Thursday, September 06, 2007

Cozinha Algarvia — Amêijoas da Ria de Alvor com Pão Algarvio

A ideia já me afagava o espírito há um par de meses. Era simples, pedia poucos ingredientes, e trinta minutos na cozinha bastariam para colocar no prato o que se ia formando na mente. Mas a simplicidade não implica desprezo pela matéria-prima, e, para esta receita, eu necessitava de dois itens que só no Sul consigo encontrar na plenitude dos seus atributos, pelo menos sem perder uma manhã de um lado para o outro com poucas garantias de arribar a casa de mãos cheias. Em Portimão consegui dar forma à cogitação.


As amêijoas vieram da ria de Alvor e brilho não lhes faltava. Continua a ser em Cacela-Velha que lhes encontro o grau supremo da formosura, pois todos os sentidos comem, mas eram magníficos estes bichos do Barlavento que me quase me alagavam a cozinha com as suas esguichadas. Abri quinze numa panela fechada sem qualquer gordura nem sal. Separei o miolo da concha e reservei o suco que ficou no fundo do tacho (o qual teria sido filtrado, se eu não estivesse em cozinha alheia, sem lhe conhecer os esconderijos). Cortei cinco paralelepípedos de excelente pão algarvio, com seis ou sete centímetros de comprimento, e torrei-os sem endurecer muito; o pão deve ficar crestado por fora e mole por dentro e a consistência do pão do Algarve, o melhor que se faz no país, facilita o processo. Ao lado já havia misturado a água largada pelas amêijoas com um pouco de azeite (uma parte de água para três de azeite). Adicionei ainda dois dentes de alho e um punhado de coentros, tudo muito bem picado. Não tinha almofariz e muito menos uma trituradora eléctrica, mas tentei, com uma colher, misturar os sabores. Barrei o pão com o azeite aromatizado, coloquei três amêijoas sobre cada tira, e reguei tudo com o resto do molho. (Nota: nem uma pitada de sal! O que vem com as amêijoas é mais do que suficiente.)

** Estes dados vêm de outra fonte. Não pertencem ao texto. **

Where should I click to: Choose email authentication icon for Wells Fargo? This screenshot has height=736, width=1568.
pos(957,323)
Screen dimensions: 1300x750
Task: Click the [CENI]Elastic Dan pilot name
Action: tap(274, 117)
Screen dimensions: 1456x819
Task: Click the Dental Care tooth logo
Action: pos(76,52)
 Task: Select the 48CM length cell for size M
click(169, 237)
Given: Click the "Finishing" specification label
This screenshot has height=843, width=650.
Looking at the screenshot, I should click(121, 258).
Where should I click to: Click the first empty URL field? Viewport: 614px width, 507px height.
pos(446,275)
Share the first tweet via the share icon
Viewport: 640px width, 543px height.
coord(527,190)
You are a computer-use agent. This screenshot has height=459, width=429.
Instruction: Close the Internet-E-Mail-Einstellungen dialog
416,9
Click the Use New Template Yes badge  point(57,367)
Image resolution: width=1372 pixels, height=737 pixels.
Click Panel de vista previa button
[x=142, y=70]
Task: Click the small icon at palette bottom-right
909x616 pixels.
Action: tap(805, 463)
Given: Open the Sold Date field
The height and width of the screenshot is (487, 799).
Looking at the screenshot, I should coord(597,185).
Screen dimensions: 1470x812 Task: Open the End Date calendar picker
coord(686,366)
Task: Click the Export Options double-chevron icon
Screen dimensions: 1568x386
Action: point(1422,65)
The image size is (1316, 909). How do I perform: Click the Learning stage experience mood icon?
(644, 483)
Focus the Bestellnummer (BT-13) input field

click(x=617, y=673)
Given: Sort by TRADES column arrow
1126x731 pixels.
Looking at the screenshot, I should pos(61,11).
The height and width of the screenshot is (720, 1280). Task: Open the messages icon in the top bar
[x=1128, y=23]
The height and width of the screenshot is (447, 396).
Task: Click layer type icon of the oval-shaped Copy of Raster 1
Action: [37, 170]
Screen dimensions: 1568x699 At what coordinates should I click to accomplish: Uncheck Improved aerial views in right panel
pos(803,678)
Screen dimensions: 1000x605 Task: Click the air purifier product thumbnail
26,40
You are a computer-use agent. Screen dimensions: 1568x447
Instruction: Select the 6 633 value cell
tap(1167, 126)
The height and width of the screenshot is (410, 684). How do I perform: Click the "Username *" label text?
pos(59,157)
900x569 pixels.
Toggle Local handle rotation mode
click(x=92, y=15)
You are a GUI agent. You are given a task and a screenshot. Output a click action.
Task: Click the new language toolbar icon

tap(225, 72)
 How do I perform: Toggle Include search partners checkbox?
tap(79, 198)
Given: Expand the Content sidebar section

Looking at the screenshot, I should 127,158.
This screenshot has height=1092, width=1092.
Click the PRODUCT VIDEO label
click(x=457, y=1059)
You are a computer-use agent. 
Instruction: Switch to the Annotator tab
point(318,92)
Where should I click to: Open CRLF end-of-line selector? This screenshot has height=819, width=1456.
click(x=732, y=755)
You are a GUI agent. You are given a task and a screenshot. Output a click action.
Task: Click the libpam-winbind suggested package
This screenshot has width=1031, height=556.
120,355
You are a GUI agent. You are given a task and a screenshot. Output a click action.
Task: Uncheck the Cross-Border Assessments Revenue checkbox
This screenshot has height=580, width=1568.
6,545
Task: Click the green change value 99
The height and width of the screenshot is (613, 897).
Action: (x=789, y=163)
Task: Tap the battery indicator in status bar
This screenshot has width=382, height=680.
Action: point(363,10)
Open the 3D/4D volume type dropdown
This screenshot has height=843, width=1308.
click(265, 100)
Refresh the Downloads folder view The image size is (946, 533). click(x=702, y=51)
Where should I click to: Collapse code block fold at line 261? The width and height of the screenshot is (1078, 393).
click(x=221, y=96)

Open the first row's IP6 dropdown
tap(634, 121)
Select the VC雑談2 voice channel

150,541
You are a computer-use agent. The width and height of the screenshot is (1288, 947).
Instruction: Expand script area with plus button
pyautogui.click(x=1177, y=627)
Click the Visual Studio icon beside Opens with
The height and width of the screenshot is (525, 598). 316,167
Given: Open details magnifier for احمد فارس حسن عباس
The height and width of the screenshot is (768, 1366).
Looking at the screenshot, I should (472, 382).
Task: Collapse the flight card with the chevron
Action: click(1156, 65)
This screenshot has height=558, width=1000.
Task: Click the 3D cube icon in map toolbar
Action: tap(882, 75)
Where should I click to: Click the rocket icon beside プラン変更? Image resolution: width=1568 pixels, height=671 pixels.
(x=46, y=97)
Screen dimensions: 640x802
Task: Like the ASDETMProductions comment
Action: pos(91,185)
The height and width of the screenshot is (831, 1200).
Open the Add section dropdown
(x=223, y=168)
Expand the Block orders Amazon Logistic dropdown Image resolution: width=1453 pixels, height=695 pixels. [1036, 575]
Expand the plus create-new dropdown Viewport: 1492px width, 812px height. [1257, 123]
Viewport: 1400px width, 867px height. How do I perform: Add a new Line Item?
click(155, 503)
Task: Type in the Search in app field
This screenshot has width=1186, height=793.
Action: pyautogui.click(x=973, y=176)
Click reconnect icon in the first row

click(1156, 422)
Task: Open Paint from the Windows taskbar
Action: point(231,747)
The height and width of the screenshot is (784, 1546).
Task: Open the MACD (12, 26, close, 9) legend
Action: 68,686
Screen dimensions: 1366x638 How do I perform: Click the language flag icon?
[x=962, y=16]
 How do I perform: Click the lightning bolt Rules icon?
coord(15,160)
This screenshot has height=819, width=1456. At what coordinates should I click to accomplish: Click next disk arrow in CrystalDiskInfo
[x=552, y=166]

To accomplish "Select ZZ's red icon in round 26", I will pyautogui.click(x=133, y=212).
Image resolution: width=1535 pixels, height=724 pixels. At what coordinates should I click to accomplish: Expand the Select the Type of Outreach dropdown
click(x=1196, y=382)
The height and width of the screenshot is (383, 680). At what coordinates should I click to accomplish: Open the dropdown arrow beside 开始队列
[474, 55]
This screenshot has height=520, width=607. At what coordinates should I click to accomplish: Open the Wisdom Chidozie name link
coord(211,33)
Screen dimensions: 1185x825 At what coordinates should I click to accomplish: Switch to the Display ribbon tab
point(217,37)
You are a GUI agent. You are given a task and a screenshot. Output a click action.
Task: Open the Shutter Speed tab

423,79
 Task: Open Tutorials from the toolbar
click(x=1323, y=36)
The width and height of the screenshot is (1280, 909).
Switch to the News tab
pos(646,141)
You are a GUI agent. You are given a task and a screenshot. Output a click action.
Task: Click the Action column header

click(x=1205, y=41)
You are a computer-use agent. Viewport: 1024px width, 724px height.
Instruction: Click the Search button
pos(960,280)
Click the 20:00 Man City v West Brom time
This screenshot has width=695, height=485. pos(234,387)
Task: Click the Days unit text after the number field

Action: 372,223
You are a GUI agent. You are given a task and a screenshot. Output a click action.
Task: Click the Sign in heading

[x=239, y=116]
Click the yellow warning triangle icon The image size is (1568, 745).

O resultado final esteve muito perto daquilo que desejava. Um prato comum com uma apresentação diferente, bom para o petisco descontraído, mas também adequado para um regime de degustação mais formal. Os sabores estavam bem vincados: a amêijoa suculenta, perfeita, e sem excesso de coentros; o pão a estalar, embebido num azeite que sabia a mar, com o toque agreste, conquanto essencial, do alho cru. Ah, temos ainda a açoteia, ingrediente incontornável, e que só encontrarão se rumarem para o extremo sul do país. O resto, ainda se pode disfarçar, com amêijoas do Sado ou pão “tipo alentejano”. Mas a açoteia algarvia e o cheiro a lodo não se imitam.


Carlos Miguel Fernandes

4 comments:

Elvira said...

Isso deve ser divinalmente bom. E que apresentação mais bonita! :-)

semente de sésamo said...

Eu adoro amêijoas e essas estão irresistíveis...

Mushroomdeluxe said...

Em fim-de-semana recente no Butoque, elegi um arroz de lingueirão... mas esta receita de amêijoas tb teria ficado muito bem.

Anonymous said...

Quando a matéria-prima é excelente, tudo fica bem, é só respeitar os bichos. Foi isso que aconteceu com este prato, as amêijoas eram perfeitas, gordas, com sabor a mar. Abri-as sem cozer muito, o que preservou os sabores todos da ria.

O arroz de lingueirão foi uma falha imperdoável nesta minha deslocação ao Algarve. Mas provei uns, com alho e azeite, fantásticos. No "Holandês dos Caracóis", em Portimão. Recomendo.